Antes, o mesmo palco reuniu o piauiense Odorico Leal, que estreou nos contos com a incensada coletânea “Nostalgias Canibais”, e a pernambucana Micheliny Verunschk, veterana que venceu o Jabuti com o romance “O Som do Rugido da Onça”, para um debate sobre a capacidade da literatura de organizar ou ressignificar a veras.
Mais que uma conversa, a mesa mediada por Rita Palmeira foi uma oportunidade para dois autores que dialogam com a teoria de antropofagia apresentarem seus livros e temas ao público.
“Tenho visto muitos escritores falando porquê literatura tem se deparado com uma veras contraditória, tão paródica que fica difícil manusear literariamente”, disse Leal, emendando num glosa sobre as candidaturas derrotadas de Pablo Marçal e Tabata Amaral em São Paulo.
“Acabamos de trespassar de uma eleição em que um candidato menciona o suicídio do pai de outra candidata.

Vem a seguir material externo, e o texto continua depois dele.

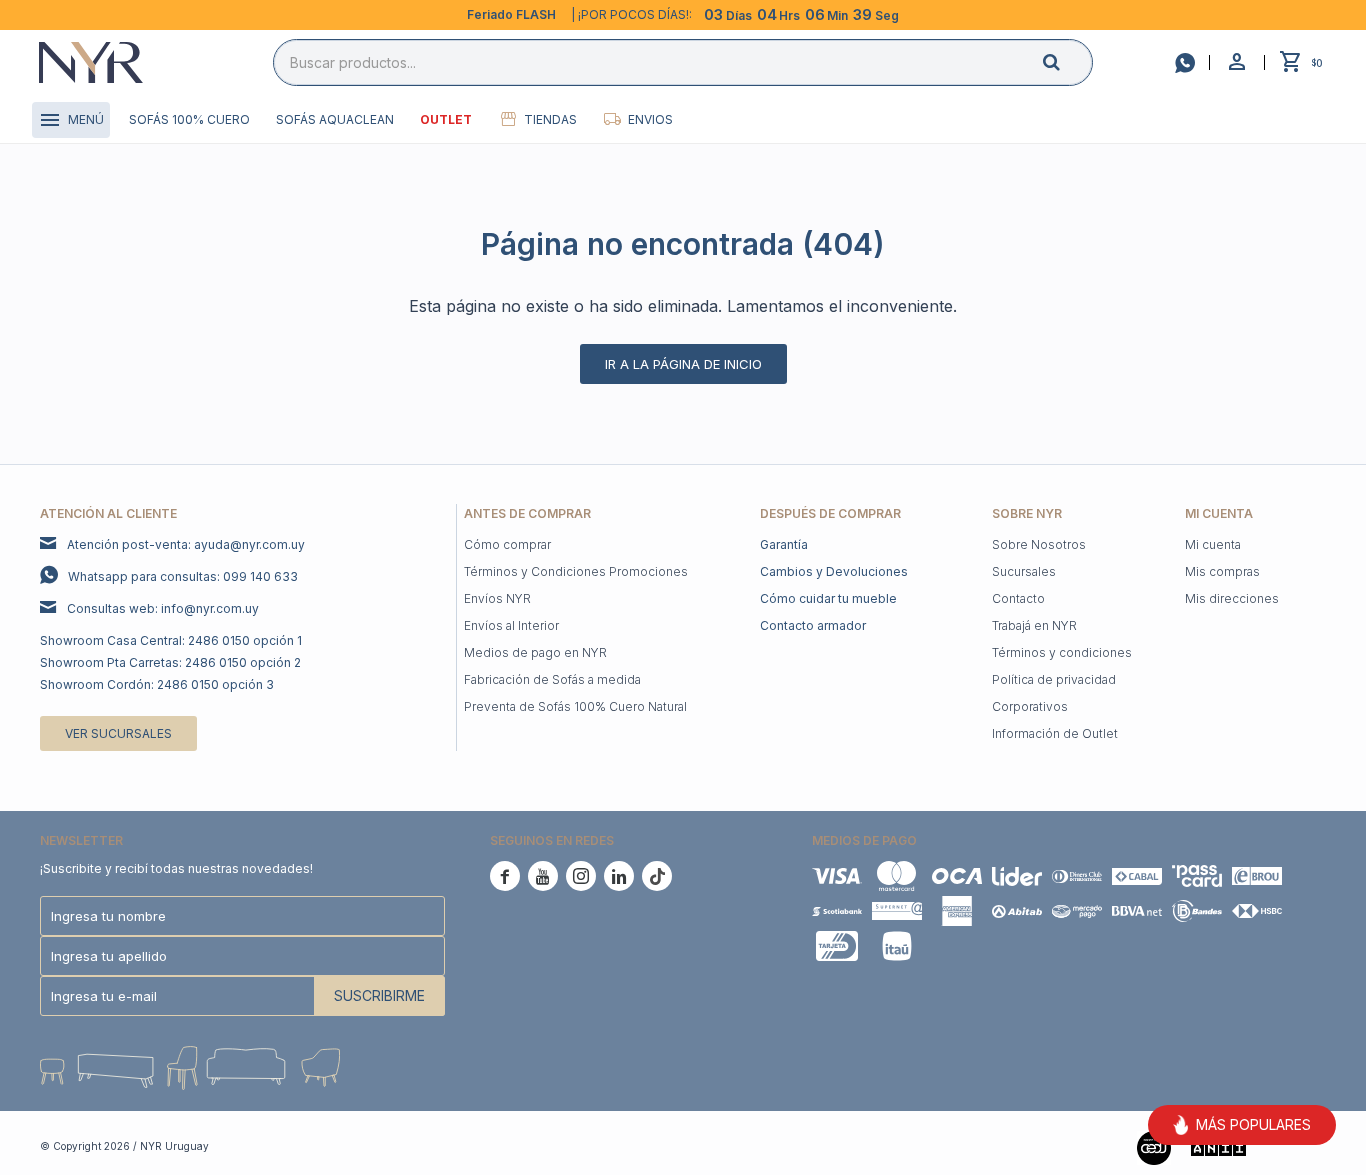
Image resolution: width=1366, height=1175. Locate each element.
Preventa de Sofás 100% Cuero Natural (575, 706)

Só falar disso num debate político é quase inapreensível. E ao mesmo tempo tem, na Paulista, evangélicos chorando porque esse candidato não foi ao segundo vez. Não consigo imaginar incoerência maior.”
“E a literatura tem que trabalhar com o verossímil, as pessoas buscam ali consonâncias que apontem para alguma coisa inteligível”, apontou, arrematando com um glosa espirituoso —só acha a literatura a melhor forma de mourejar com isso porque seu trabalho é ser plumitivo.
Verunschk disse que ver pessoas ostentarem a resguardo da trindade “família, tradição e propriedade” faz pensar “que tempo é esse e em que mundo eu estou?”
“O real está cada vez mais móvel, craquelado, e você porquê artista tem que reorganizar sua olhadura para poder responder a essas questões. Não sei se a literatura tem todos os elementos para responder, mas pode fabular em cima disso e gerar novos problemas. E isso é bom.”